Je ne voudrais pas dire que Diane eût trouvé le secret de l’eau de Jouvence. Cependant les historiens du XVIe siècle, et en particulier les historiens protestans, n’hésitaient pas à voir, dans cette beauté obstinée que le temps ne pouvait atteindre, une œuvre de sorcellerie. Comment avait-elle trouvé le moyen d’enchaîner à ses pieds un homme qui avait dix-huit ans de moins qu’elle ? Comment, jusqu’à l’âge de soixante ans, fut-elle aimée de Henri Il avec la même ardeur, la même fidélité ? Les historiens protestans, qui professaient pour elle une haine trop facile à expliquer, puisqu’elle poussait son amant à sévir contre les huguenots, l’accusaient d’user de philtres diaboliques pour réveiller l’ardeur de Henri II. Ils cherchaient dans la sorcellerie l’explication de cette inébranlable constance. Satan seul, aux yeux des huguenots, pouvait river à sa chaîne un amant dont la maîtresse aurait pu être la mère.
◇ ◇ ◇ ◇ ◇
#### [CONSIGNE]
Selon l'extrait sur Diane et Henri II, combien d'années de moins que Diane avait l'homme qu'elle avait enchaîné à ses pieds ?

#### [SEGMENT DE DONNÉES]
◇ ◇ ◇ ◇ ◇
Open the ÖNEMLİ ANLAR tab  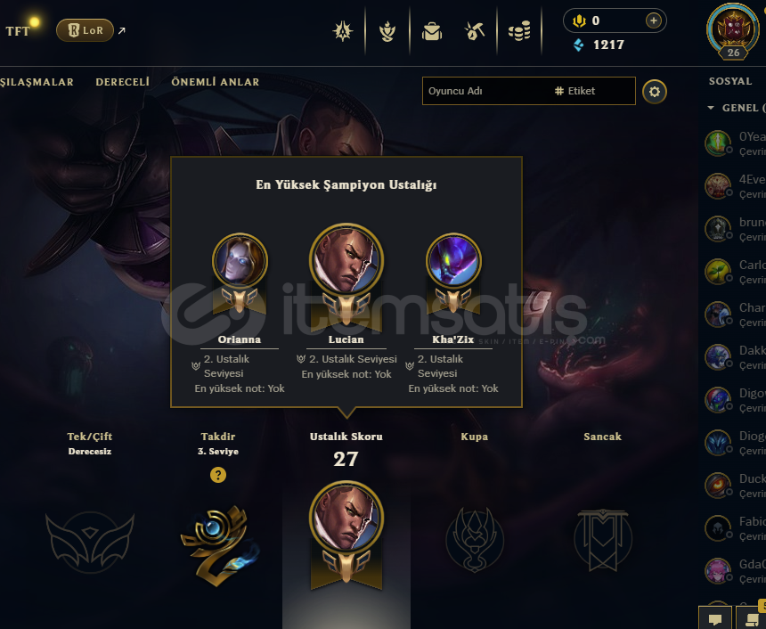[x=216, y=82]
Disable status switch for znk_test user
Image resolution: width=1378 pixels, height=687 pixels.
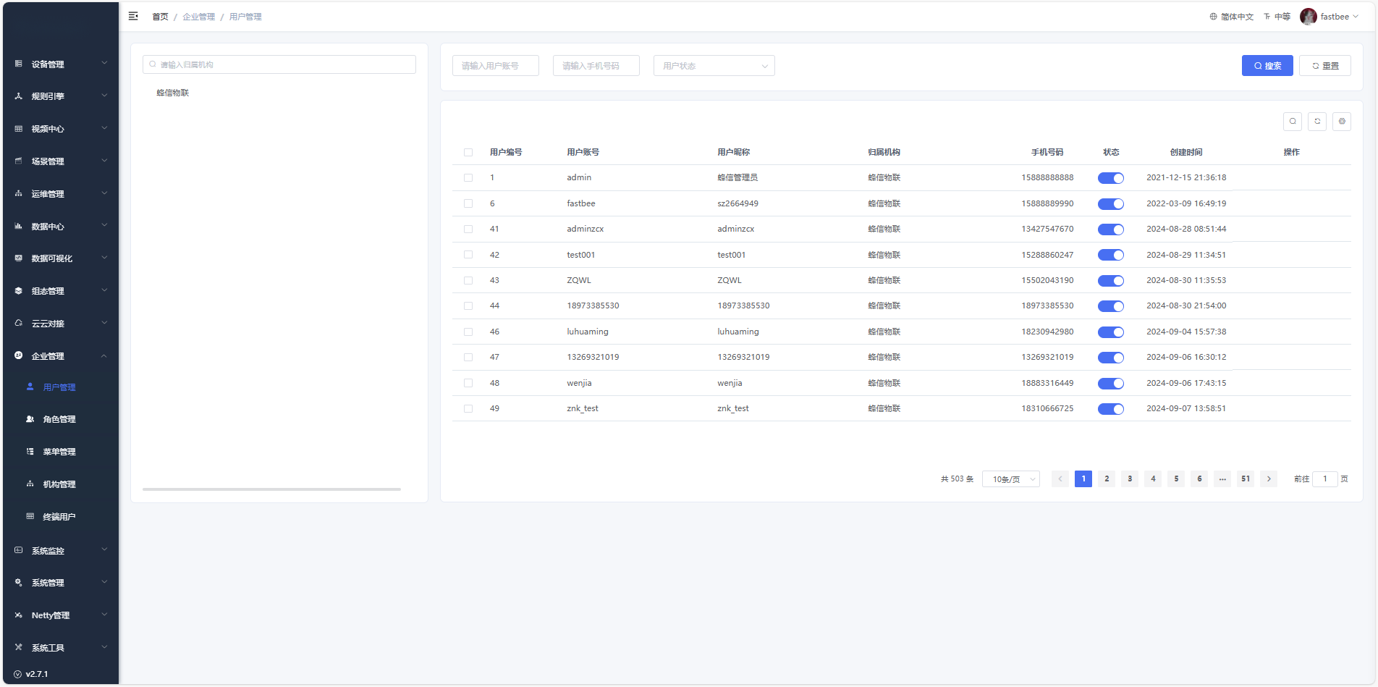(x=1110, y=409)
◇ ◇ ◇ ◇ ◇
#### [RÉPONSE ATTENDUE]
Il avait dix-huit ans de moins qu'elle.